═══ STORED DATA ═══
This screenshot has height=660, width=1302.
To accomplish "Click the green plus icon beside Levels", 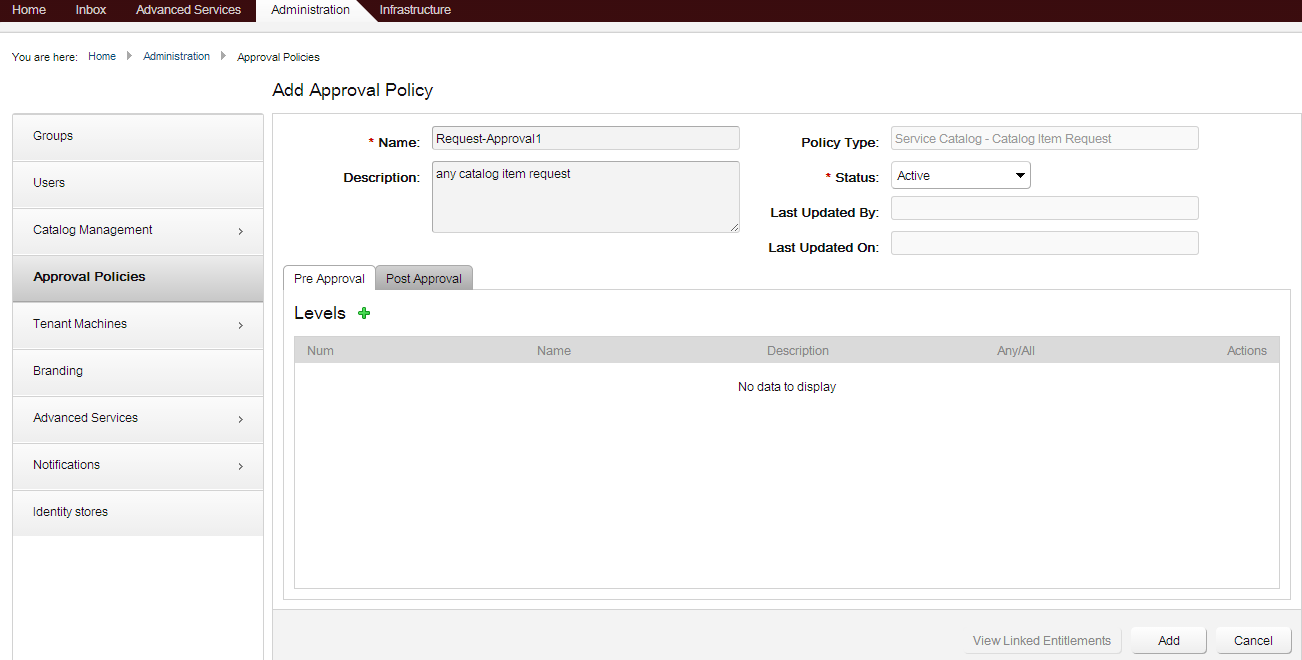I will pos(364,313).
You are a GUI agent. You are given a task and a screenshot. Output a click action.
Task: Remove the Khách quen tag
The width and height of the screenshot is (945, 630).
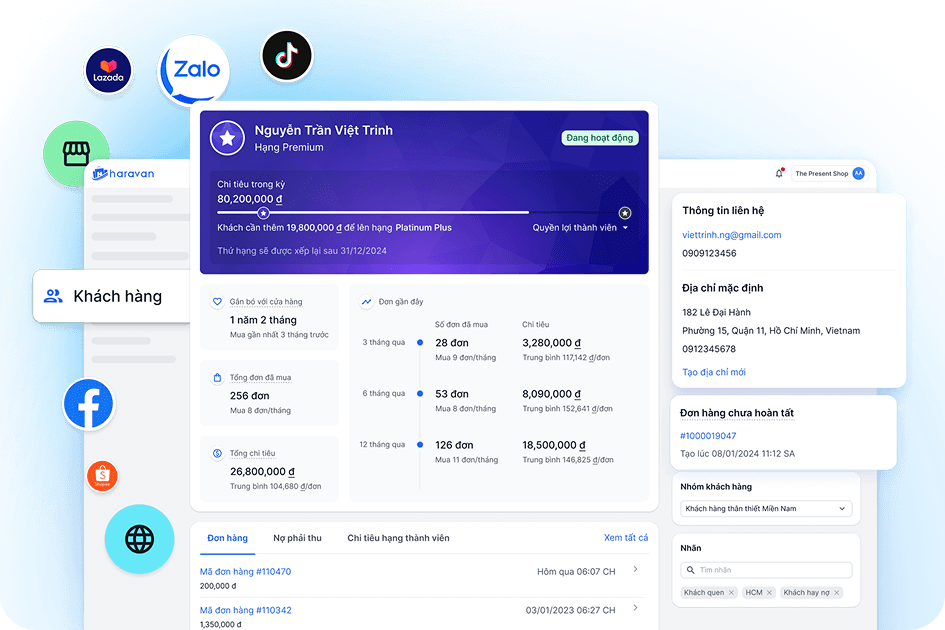[731, 593]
═══
■ YOUR INSTRUCTIONS ■
Retype the lines exactly as they appear, beginning with the line that contains "The width and" and ending with the final line of the entries, and omit the pictures.

■ SOLUTION TO THIS EXERCISE ■
The width and height of the screenshot is (945, 630).
[731, 593]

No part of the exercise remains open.